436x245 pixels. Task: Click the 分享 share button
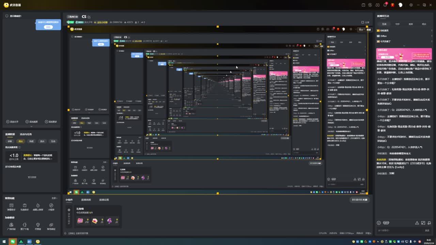coord(365,22)
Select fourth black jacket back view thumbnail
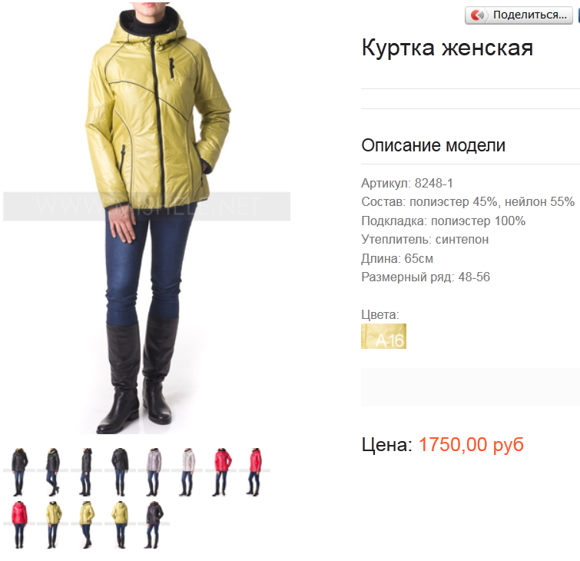 tap(120, 472)
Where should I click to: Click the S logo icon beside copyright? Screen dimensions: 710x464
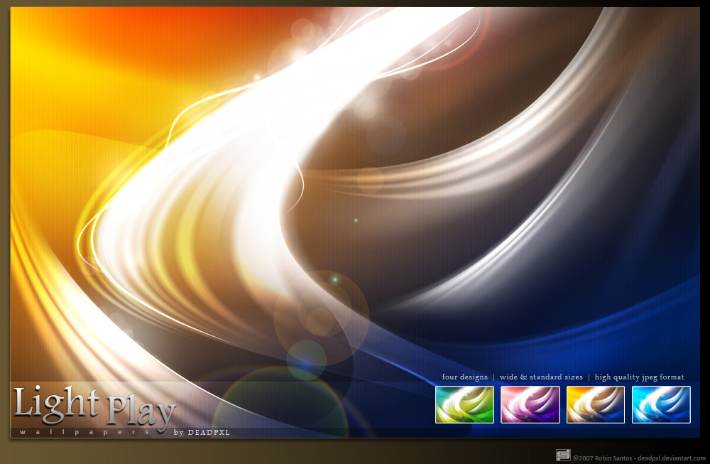coord(563,455)
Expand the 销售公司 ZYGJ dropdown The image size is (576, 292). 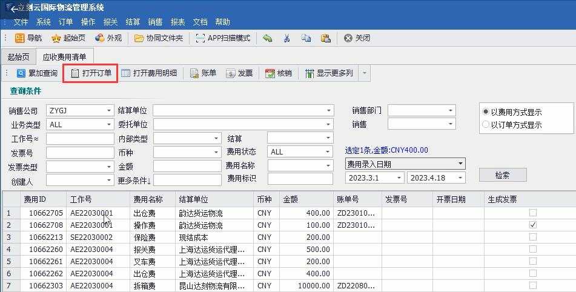(109, 111)
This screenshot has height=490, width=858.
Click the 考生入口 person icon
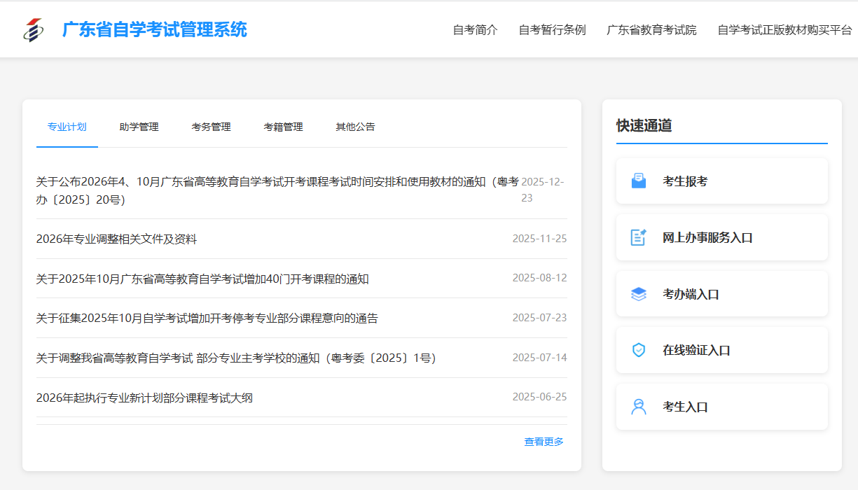point(638,407)
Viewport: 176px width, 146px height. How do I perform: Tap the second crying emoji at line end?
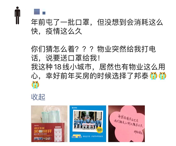162,76
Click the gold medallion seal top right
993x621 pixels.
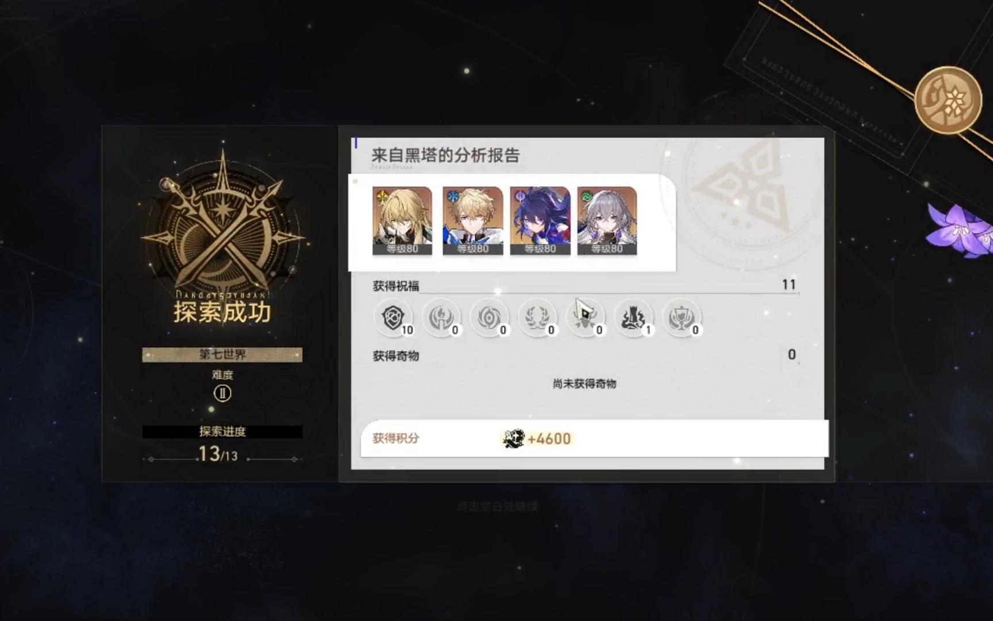948,99
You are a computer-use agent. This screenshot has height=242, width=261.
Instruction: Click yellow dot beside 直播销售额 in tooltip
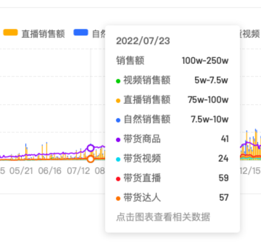118,100
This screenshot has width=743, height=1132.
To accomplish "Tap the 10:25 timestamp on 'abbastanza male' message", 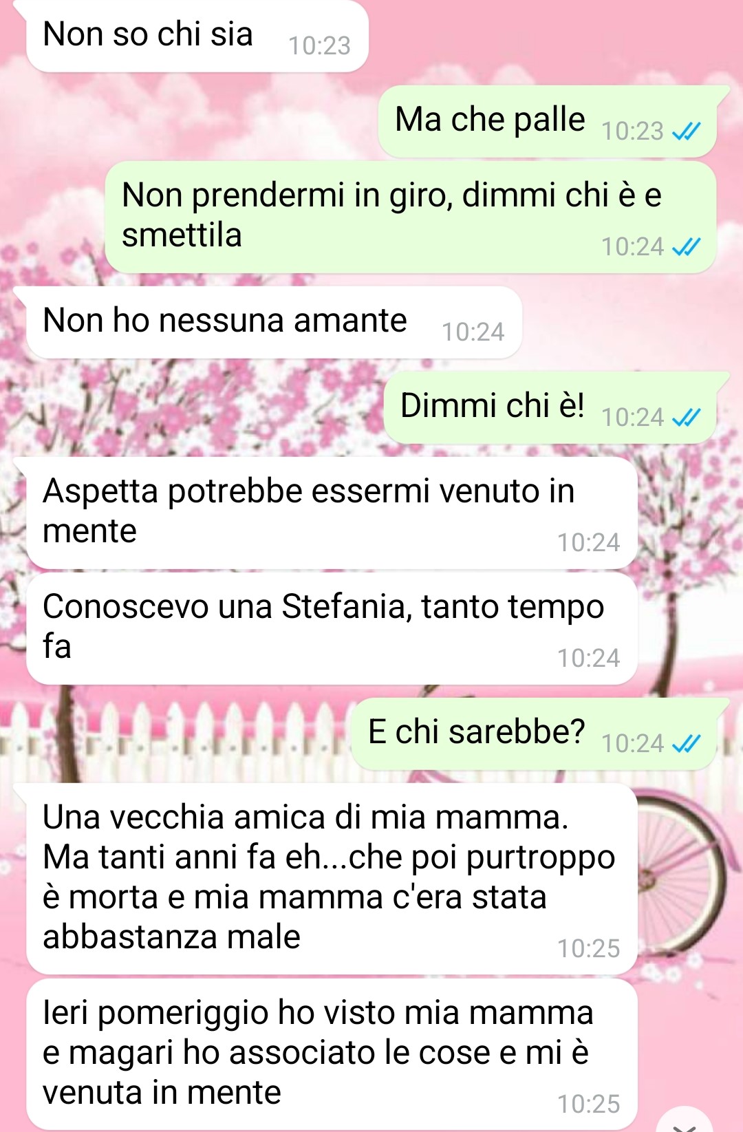I will pos(589,948).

Your assignment »
For each line in the data that holds the word "screenshot", copy the line.

Exercise result »
This screenshot has height=490, width=858.
You are a computer-use agent. This screenshot has height=242, width=261.
This screenshot has width=743, height=1132.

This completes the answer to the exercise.